Rural communities in decline
According to Michael Cebon, founder of ethicaljobs.com.au and formerly of Global Trade Watch), in the past forty years:
- production has doubled while the value of production has stagnated
- farming’s contribution to the national economy has plummeted approximately 90%
- farmer’s costs have doubled
- median farmer incomes have dropped approximately 30%
- farmer debt has tripled
- 45,000 farms have disappeared
- farm and rural employment has dropped approximately 20%
- the price of bread has increased at double the price of wheat
- the price of beer has increased at triple the price of barley
- the price of steak has increased 45% over the price of cows
- consumer prices for milk have increased 75% over farm-gate prices
Yet in the same period, share prices for Woolworths and Wesfarmers have increased almost ten-fold.

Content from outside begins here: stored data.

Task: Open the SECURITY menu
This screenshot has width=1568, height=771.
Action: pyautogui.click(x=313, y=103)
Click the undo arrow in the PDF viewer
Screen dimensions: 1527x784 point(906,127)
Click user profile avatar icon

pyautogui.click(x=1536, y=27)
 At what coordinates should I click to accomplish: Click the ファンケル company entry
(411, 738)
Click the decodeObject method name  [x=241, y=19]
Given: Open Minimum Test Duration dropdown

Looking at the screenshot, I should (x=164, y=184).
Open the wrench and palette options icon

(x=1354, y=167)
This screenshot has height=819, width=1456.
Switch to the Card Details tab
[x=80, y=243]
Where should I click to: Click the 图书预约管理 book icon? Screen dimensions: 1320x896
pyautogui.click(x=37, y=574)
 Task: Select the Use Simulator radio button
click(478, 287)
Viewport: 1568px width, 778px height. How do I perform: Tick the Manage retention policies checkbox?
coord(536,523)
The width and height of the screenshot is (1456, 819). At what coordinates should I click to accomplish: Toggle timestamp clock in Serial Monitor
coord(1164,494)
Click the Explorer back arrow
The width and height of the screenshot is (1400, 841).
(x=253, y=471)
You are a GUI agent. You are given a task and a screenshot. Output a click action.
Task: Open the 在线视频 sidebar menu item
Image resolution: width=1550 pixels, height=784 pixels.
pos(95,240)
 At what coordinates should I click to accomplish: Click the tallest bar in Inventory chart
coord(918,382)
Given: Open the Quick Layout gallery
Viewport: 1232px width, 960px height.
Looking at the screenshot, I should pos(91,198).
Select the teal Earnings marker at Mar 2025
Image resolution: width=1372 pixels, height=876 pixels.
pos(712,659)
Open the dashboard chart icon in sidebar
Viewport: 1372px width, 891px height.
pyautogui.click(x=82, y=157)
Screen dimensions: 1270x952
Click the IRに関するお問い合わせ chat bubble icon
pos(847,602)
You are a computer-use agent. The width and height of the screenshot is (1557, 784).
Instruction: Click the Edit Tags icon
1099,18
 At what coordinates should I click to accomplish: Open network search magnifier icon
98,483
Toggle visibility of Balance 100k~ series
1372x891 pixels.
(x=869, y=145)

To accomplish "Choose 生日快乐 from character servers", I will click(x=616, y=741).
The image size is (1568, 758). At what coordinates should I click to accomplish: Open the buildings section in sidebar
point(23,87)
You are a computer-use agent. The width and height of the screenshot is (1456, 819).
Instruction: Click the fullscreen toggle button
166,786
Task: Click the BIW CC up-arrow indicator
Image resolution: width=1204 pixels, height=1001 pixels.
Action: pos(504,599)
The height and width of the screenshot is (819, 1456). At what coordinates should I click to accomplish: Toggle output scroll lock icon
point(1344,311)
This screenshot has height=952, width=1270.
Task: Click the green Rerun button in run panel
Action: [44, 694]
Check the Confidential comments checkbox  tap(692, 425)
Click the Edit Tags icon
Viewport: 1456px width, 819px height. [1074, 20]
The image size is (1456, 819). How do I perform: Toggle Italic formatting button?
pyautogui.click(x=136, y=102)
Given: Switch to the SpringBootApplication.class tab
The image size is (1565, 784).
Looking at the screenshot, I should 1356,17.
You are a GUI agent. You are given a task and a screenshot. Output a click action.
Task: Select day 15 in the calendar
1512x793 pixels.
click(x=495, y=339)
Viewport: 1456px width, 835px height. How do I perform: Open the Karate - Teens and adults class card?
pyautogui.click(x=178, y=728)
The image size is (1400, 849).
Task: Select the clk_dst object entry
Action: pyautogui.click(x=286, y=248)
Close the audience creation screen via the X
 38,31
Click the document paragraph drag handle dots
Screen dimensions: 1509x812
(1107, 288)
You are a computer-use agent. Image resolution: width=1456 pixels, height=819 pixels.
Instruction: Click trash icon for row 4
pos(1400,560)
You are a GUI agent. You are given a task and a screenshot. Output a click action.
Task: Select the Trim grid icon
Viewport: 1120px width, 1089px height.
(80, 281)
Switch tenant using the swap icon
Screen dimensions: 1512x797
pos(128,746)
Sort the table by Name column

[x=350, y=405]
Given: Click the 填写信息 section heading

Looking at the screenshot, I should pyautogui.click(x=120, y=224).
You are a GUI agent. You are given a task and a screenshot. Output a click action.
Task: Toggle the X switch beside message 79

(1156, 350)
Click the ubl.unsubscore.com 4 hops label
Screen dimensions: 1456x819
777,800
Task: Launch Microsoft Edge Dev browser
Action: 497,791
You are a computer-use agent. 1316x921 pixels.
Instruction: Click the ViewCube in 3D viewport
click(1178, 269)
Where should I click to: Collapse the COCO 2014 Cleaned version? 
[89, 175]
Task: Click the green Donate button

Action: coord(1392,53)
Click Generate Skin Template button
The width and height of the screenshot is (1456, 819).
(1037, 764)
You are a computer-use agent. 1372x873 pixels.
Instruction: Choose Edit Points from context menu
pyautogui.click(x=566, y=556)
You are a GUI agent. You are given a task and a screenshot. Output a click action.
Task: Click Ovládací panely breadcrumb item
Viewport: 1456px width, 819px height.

“With growing global concerns about food security, the ACCC and local, state and federal government need to put pressure on the major supermarkets to end a war where both farmers and consumers have been proven to consistently lose,” says Pekin.
“We call on more Australians to vote with their forks, and help to create a food system fit for the future. If we don’t act now, we risk compromising our food security and it will be our children who will wear the costs down the track.”